Hyderabad: Desertification is fast eating into agricultural land across the globe. According to the United Nations, 135 million people could lose their livelihoods to deforestation by 2030. Land degradation has increased up to 90 percent in Indian states, says a report in DownToEarth.
While the world is losing its green cover, satellite images show that Rajasthan has converted large belts of its desert into farmland in the last three decades.
In Rajasthan, the government has built a system of irrigation canals to prevent desertification near Thar and protect forest land. In the meantime, agriculture has taken over several waterless, desolate stretches across the state. This raises the question: is it possible for a desert to become an agriculture land?
Data of two decades captured by NASA satellites shows that China and India are the two leading countries in increasing greening on land.
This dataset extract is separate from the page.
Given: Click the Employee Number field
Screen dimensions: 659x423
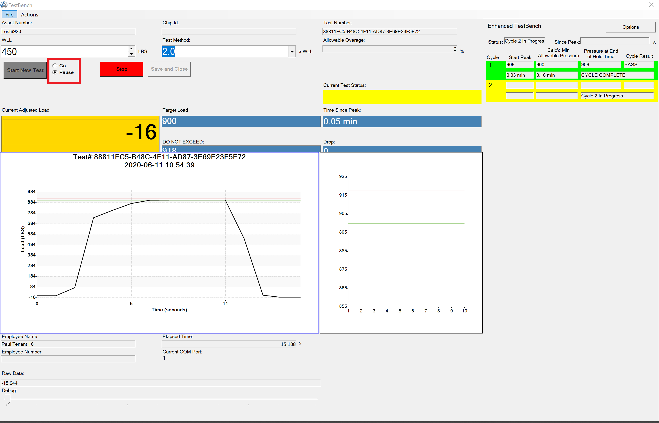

Though the public tends to attribute the increase in green to forest expansion, the satellite data reveals it is due to agriculture.
“82% of the greening seen in India – comes from intensive cultivation of food crops,” according to a NASA report.
Satellite images show that we have converted large swaths of deserts into farmland in #Rajasthan in the last 3 decadesVisualized using @googleearth! pic.twitter.com/GcZP2cXVPA— Raj Bhagat Palanichamy (@rajbhagatt) December 28, 2019
Satellite images show that we have converted large swaths of deserts into farmland in #Rajasthan in the last 3 decades
Visualized using @googleearth! pic.twitter.com/GcZP2cXVPA
— Raj Bhagat Palanichamy (@rajbhagatt) December 28, 2019
For instance, the region shown in the satellite images is between Phalodi and Jodhpur. Even though there's a Phalodi lift project for bringing water from irrigation canals for nearby region, this section primarily depended on tube well for agriculture. Except for West Rajasthan that relies on canals, the rest of the state mostly depends on borewell for irrigation.
The cultivation pattern in Rajasthan is an attempt at changing a natural system and it's a big challenge, said Subha Rao, a former scientist at the International Crops Research Institute for the Semi-arid Tropics (ICRISAT). "Our interventions are very minimal while nature forces are very strong. In the end, we will end up spending more money for a small product. So, is that worthwhile is what we need to talk about while launching such interventions." Rao said what one litre of water can produce in other areas will need five litres in Rajasthan.
He suggested that Rajasthan should have tried crops that suit its climate, meaning dryland crops. “Sustainability is a big question here. A long-time consequence of borewell farming in deserted areas depends on the depth of the borewell as well as in what rock formation they are in.”